START DATASET EXTRACT

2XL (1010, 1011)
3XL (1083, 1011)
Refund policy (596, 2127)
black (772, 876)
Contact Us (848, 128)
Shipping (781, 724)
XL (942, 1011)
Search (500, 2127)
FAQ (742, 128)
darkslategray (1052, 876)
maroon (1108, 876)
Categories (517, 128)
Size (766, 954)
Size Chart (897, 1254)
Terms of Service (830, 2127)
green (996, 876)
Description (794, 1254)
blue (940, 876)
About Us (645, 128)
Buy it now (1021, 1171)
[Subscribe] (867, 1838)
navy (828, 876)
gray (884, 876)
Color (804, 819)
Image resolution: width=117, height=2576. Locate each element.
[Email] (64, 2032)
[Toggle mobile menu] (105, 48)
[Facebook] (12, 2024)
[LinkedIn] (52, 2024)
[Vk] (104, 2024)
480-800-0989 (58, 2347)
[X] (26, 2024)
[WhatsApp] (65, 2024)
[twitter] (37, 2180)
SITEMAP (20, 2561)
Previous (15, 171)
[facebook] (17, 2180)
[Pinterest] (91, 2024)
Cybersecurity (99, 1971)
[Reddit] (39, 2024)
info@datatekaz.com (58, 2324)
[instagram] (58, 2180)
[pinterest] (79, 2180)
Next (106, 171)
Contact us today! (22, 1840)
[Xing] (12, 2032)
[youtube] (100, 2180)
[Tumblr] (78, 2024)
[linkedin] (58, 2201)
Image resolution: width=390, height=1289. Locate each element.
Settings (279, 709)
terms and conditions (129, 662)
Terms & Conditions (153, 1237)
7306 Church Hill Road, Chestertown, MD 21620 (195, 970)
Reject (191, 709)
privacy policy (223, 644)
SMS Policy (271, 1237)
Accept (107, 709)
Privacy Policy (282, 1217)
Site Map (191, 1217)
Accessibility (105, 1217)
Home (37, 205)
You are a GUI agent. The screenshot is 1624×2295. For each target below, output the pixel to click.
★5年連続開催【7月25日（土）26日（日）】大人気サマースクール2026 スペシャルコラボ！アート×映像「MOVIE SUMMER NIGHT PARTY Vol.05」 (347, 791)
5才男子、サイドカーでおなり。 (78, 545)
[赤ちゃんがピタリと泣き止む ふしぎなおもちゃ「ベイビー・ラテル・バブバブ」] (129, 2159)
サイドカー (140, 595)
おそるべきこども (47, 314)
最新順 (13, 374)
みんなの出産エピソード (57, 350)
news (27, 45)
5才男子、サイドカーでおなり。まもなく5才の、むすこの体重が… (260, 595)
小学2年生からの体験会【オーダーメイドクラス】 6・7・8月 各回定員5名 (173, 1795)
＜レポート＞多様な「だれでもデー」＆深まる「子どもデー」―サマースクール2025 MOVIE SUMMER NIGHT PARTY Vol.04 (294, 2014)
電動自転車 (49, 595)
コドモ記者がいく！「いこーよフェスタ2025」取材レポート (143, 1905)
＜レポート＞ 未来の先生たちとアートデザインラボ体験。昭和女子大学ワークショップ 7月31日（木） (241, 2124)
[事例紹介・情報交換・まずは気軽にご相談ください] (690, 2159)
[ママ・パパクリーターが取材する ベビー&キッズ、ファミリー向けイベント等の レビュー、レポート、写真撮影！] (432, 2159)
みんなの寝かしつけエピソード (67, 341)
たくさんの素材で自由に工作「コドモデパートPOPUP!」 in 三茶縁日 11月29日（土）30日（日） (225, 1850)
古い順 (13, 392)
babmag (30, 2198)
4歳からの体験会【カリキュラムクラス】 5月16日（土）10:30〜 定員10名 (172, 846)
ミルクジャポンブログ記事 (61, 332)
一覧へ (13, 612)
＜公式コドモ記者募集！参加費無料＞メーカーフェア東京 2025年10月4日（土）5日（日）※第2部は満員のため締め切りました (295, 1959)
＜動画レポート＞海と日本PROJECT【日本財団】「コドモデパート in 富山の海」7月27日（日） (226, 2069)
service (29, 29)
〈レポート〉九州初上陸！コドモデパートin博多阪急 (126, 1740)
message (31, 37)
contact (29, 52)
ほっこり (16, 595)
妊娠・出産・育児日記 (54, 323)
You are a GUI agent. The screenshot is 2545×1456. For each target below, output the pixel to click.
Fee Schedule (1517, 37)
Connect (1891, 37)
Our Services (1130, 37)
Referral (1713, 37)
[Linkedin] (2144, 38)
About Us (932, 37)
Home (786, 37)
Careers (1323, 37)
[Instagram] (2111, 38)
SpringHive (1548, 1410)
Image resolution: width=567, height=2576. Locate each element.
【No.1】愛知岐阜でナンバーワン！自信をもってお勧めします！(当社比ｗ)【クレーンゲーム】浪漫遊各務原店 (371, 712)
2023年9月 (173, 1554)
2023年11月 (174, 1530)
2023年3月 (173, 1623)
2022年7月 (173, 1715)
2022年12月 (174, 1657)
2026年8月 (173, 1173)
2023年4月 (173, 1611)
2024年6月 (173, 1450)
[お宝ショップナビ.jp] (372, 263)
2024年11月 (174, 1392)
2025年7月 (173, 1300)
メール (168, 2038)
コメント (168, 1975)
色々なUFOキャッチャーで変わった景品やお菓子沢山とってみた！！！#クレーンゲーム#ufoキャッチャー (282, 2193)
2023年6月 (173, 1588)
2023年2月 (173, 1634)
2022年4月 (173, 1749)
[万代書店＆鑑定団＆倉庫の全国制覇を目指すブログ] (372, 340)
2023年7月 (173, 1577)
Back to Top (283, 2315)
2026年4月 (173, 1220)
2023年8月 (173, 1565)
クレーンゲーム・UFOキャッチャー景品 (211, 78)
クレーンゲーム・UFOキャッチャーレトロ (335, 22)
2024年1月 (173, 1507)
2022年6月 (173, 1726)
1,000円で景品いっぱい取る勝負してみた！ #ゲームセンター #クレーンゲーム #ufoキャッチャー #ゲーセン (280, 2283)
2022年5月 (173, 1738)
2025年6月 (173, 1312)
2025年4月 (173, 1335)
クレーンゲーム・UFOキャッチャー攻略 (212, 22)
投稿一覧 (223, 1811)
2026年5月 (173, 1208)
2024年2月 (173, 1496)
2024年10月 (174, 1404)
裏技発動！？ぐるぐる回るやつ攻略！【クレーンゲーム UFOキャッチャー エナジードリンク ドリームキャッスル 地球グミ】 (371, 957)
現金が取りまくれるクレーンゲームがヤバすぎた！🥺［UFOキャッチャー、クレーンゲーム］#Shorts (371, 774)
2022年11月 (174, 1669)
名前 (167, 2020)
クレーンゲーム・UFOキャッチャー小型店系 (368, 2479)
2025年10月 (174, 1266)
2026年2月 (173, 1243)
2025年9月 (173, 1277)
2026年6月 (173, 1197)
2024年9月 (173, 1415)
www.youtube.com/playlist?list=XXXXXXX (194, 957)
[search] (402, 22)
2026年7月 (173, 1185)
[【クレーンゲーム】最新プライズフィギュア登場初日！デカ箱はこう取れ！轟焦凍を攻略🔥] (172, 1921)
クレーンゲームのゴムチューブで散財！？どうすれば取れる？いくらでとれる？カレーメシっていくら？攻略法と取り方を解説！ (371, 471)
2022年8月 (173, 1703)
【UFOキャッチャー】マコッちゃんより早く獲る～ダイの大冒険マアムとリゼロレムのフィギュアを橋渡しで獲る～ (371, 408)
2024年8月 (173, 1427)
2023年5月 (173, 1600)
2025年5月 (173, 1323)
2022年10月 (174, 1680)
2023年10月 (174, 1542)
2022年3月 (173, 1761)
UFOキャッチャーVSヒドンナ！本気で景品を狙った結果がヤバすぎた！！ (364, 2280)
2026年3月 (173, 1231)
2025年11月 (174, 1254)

END DATASET EXTRACT

Repeat all entries. Match them exactly.

__OUTPUT BELOW__
2XL (1010, 1011)
3XL (1083, 1011)
Refund policy (596, 2127)
black (772, 876)
Contact Us (848, 128)
Shipping (781, 724)
XL (942, 1011)
Search (500, 2127)
FAQ (742, 128)
darkslategray (1052, 876)
maroon (1108, 876)
Categories (517, 128)
Size (766, 954)
Size Chart (897, 1254)
Terms of Service (830, 2127)
green (996, 876)
Description (794, 1254)
blue (940, 876)
About Us (645, 128)
Buy it now (1021, 1171)
[Subscribe] (867, 1838)
navy (828, 876)
gray (884, 876)
Color (804, 819)
Image resolution: width=117, height=2576. Locate each element.
[Email] (64, 2032)
[Toggle mobile menu] (105, 48)
[Facebook] (12, 2024)
[LinkedIn] (52, 2024)
[Vk] (104, 2024)
480-800-0989 (58, 2347)
[X] (26, 2024)
[WhatsApp] (65, 2024)
[twitter] (37, 2180)
SITEMAP (20, 2561)
Previous (15, 171)
[facebook] (17, 2180)
[Pinterest] (91, 2024)
Cybersecurity (99, 1971)
[Reddit] (39, 2024)
info@datatekaz.com (58, 2324)
[instagram] (58, 2180)
[pinterest] (79, 2180)
Next (106, 171)
Contact us today! (22, 1840)
[Xing] (12, 2032)
[youtube] (100, 2180)
[Tumblr] (78, 2024)
[linkedin] (58, 2201)
Image resolution: width=390, height=1289. Locate each element.
Settings (279, 709)
terms and conditions (129, 662)
Terms & Conditions (153, 1237)
7306 Church Hill Road, Chestertown, MD 21620 (195, 970)
Reject (191, 709)
privacy policy (223, 644)
SMS Policy (271, 1237)
Accept (107, 709)
Privacy Policy (282, 1217)
Site Map (191, 1217)
Accessibility (105, 1217)
Home (37, 205)
You are a GUI agent. The screenshot is 1624×2295. For each target below, output the pixel to click.
★5年連続開催【7月25日（土）26日（日）】大人気サマースクール2026 スペシャルコラボ！アート×映像「MOVIE SUMMER NIGHT PARTY Vol.05」 (347, 791)
5才男子、サイドカーでおなり。 (78, 545)
[赤ちゃんがピタリと泣き止む ふしぎなおもちゃ「ベイビー・ラテル・バブバブ」] (129, 2159)
サイドカー (140, 595)
おそるべきこども (47, 314)
最新順 (13, 374)
みんなの出産エピソード (57, 350)
news (27, 45)
5才男子、サイドカーでおなり。まもなく5才の、むすこの体重が… (260, 595)
小学2年生からの体験会【オーダーメイドクラス】 6・7・8月 各回定員5名 (173, 1795)
＜レポート＞多様な「だれでもデー」＆深まる「子どもデー」―サマースクール2025 MOVIE SUMMER NIGHT PARTY Vol.04 (294, 2014)
電動自転車 (49, 595)
コドモ記者がいく！「いこーよフェスタ2025」取材レポート (143, 1905)
＜レポート＞ 未来の先生たちとアートデザインラボ体験。昭和女子大学ワークショップ 7月31日（木） (241, 2124)
[事例紹介・情報交換・まずは気軽にご相談ください] (690, 2159)
[ママ・パパクリーターが取材する ベビー&キッズ、ファミリー向けイベント等の レビュー、レポート、写真撮影！] (432, 2159)
みんなの寝かしつけエピソード (67, 341)
たくさんの素材で自由に工作「コドモデパートPOPUP!」 in 三茶縁日 11月29日（土）30日（日） (225, 1850)
古い順 (13, 392)
babmag (30, 2198)
4歳からの体験会【カリキュラムクラス】 5月16日（土）10:30〜 定員10名 (172, 846)
ミルクジャポンブログ記事 (61, 332)
一覧へ (13, 612)
＜公式コドモ記者募集！参加費無料＞メーカーフェア東京 2025年10月4日（土）5日（日）※第2部は満員のため締め切りました (295, 1959)
＜動画レポート＞海と日本PROJECT【日本財団】「コドモデパート in 富山の海」7月27日（日） (226, 2069)
service (29, 29)
〈レポート〉九州初上陸！コドモデパートin博多阪急 (126, 1740)
message (31, 37)
contact (29, 52)
ほっこり (16, 595)
妊娠・出産・育児日記 (54, 323)
You are a GUI agent. The screenshot is 2545×1456. For each target below, output the pixel to click.
Fee Schedule (1517, 37)
Connect (1891, 37)
Our Services (1130, 37)
Referral (1713, 37)
[Linkedin] (2144, 38)
About Us (932, 37)
Home (786, 37)
Careers (1323, 37)
[Instagram] (2111, 38)
SpringHive (1548, 1410)
Image resolution: width=567, height=2576. Locate each element.
【No.1】愛知岐阜でナンバーワン！自信をもってお勧めします！(当社比ｗ)【クレーンゲーム】浪漫遊各務原店 (371, 712)
2023年9月 (173, 1554)
2023年11月 (174, 1530)
2023年3月 (173, 1623)
2022年7月 (173, 1715)
2022年12月 (174, 1657)
2026年8月 (173, 1173)
2023年4月 (173, 1611)
2024年6月 (173, 1450)
[お宝ショップナビ.jp] (372, 263)
2024年11月 (174, 1392)
2025年7月 (173, 1300)
メール (168, 2038)
コメント (168, 1975)
色々なUFOキャッチャーで変わった景品やお菓子沢山とってみた！！！#クレーンゲーム#ufoキャッチャー (282, 2193)
2023年6月 (173, 1588)
2023年2月 (173, 1634)
2022年4月 (173, 1749)
[万代書店＆鑑定団＆倉庫の全国制覇を目指すブログ] (372, 340)
2023年7月 (173, 1577)
Back to Top (283, 2315)
2026年4月 (173, 1220)
2023年8月 (173, 1565)
クレーンゲーム・UFOキャッチャー景品 (211, 78)
クレーンゲーム・UFOキャッチャーレトロ (335, 22)
2024年1月 (173, 1507)
2022年6月 (173, 1726)
1,000円で景品いっぱい取る勝負してみた！ #ゲームセンター #クレーンゲーム #ufoキャッチャー #ゲーセン (280, 2283)
2022年5月 (173, 1738)
2025年6月 (173, 1312)
2025年4月 (173, 1335)
クレーンゲーム・UFOキャッチャー攻略 (212, 22)
投稿一覧 (223, 1811)
2026年5月 (173, 1208)
2024年2月 (173, 1496)
2024年10月 (174, 1404)
裏技発動！？ぐるぐる回るやつ攻略！【クレーンゲーム UFOキャッチャー エナジードリンク ドリームキャッスル 地球グミ】 (371, 957)
現金が取りまくれるクレーンゲームがヤバすぎた！🥺［UFOキャッチャー、クレーンゲーム］#Shorts (371, 774)
2022年11月 (174, 1669)
名前 (167, 2020)
クレーンゲーム・UFOキャッチャー小型店系 (368, 2479)
2025年10月 (174, 1266)
2026年2月 (173, 1243)
2025年9月 (173, 1277)
2026年6月 (173, 1197)
2024年9月 (173, 1415)
www.youtube.com/playlist?list=XXXXXXX (194, 957)
[search] (402, 22)
2026年7月 (173, 1185)
[【クレーンゲーム】最新プライズフィギュア登場初日！デカ箱はこう取れ！轟焦凍を攻略🔥] (172, 1921)
クレーンゲームのゴムチューブで散財！？どうすれば取れる？いくらでとれる？カレーメシっていくら？攻略法と取り方を解説！ (371, 471)
2022年8月 (173, 1703)
【UFOキャッチャー】マコッちゃんより早く獲る～ダイの大冒険マアムとリゼロレムのフィギュアを橋渡しで獲る～ (371, 408)
2024年8月 (173, 1427)
2023年5月 (173, 1600)
2025年5月 (173, 1323)
2022年10月 (174, 1680)
2023年10月 (174, 1542)
2022年3月 (173, 1761)
UFOキャッチャーVSヒドンナ！本気で景品を狙った結果がヤバすぎた！！ (364, 2280)
2026年3月 (173, 1231)
2025年11月 (174, 1254)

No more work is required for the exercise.